Teachers over the age of 45 with 20 years service should see it through to 60 to get past the early retirement penalty. This all leaves teachers over 45 ‘married to the school bell’. And perhaps that’s what is keeping the department of education going. Which is pretty sick.

But there is an interesting conundrum on whether to retire at 60 or 65. Retirement at 60 means that the teacher still has at least a crack at finding part-time employment that may supplement the pension until 70. If retirement is postponed to 65 the prospects of starting up again are really grim.

A teacher aged below 40 has more than 20 years service to go before the pension penalty lapses. For some the thought is unbearable. The hope is that in 20 years they could replace the GEPF. But it will take some commitment.
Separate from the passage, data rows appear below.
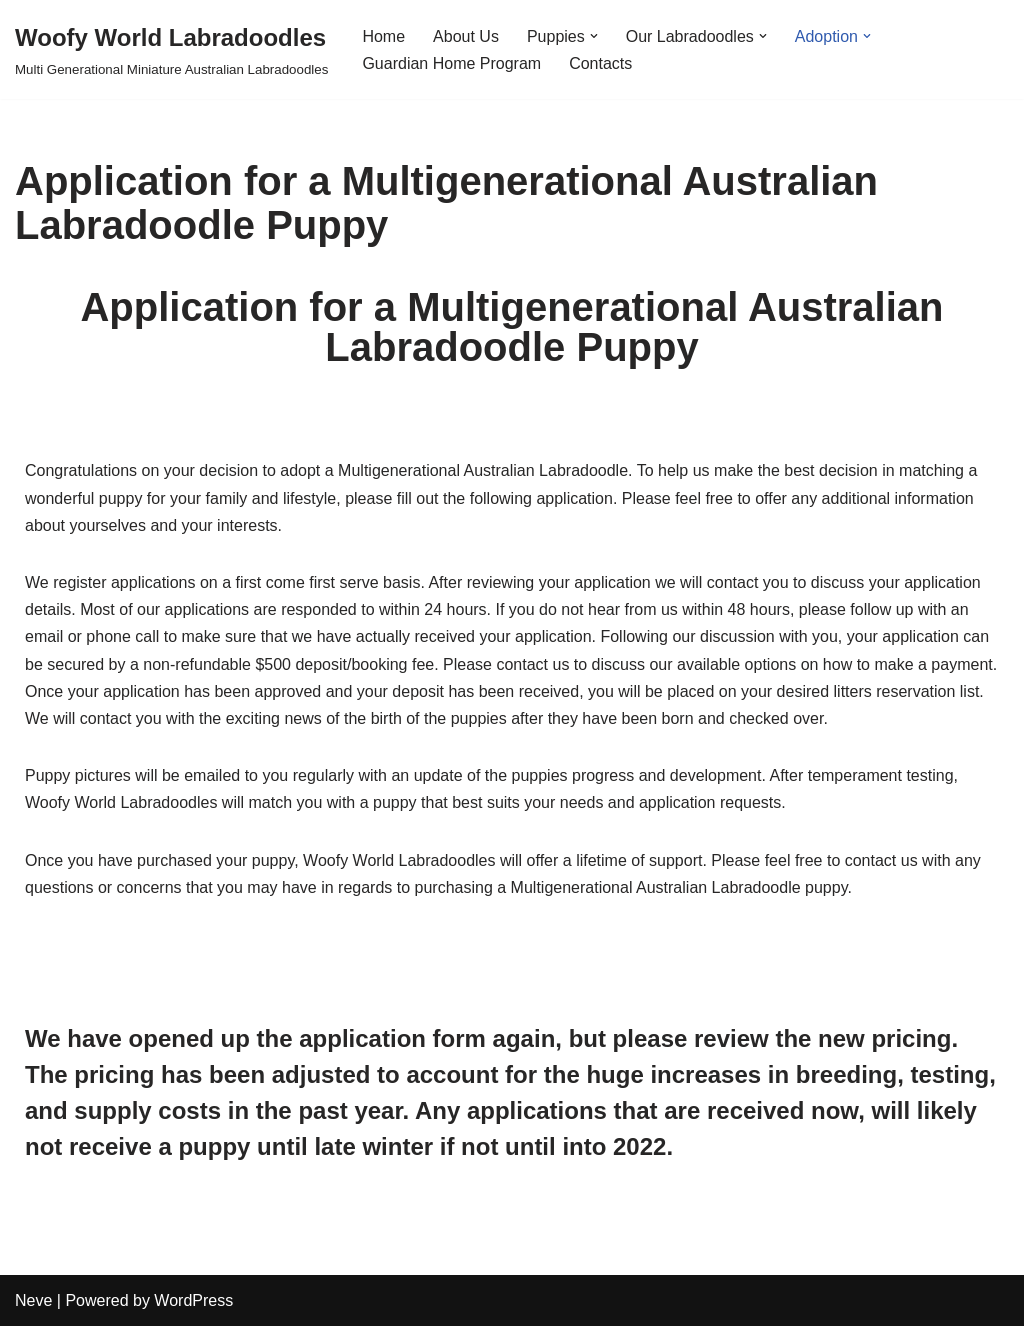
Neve (33, 1300)
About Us (466, 36)
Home (383, 36)
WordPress (193, 1300)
With the changes in the tax act coming into effect on 1 March 2015 it would be a damn side fairer for young teachers if they were to be able to make their own provision for retirement using retirement annuities. That way the teacher is rewarded on a monthly basis and they at least know where they stand. Above all they would not be left in their 50’s chasing the dangling carrot that is a GEPF pension.

But before quitting to pay off the loan-shark or buy a new car, teachers should ask the question ‘quo vadis?’ (where to from here?). The answer for many is ‘Nusquam’ (going nowhere).

They don’t have another form of training and opportunities in the private schools are few.

My advice to a teacher considering resignation is to try a part-time MBA first. It’s not the sweat MBA graduates make it out to be. Teachers make good MBA students because they can write assignments and organise their lives. They are an asset in any MBA class.

An MBA opens up all sorts of horizons. Who knows, the teacher may even fall in love with teaching all over again. And an MBA can become a shortcut to headmaster. That will be pretty useful in increasing the GEPF pension benefits in the long term.

Yes, an MBA is good insurance for a teacher who feels threatened in the new RSA.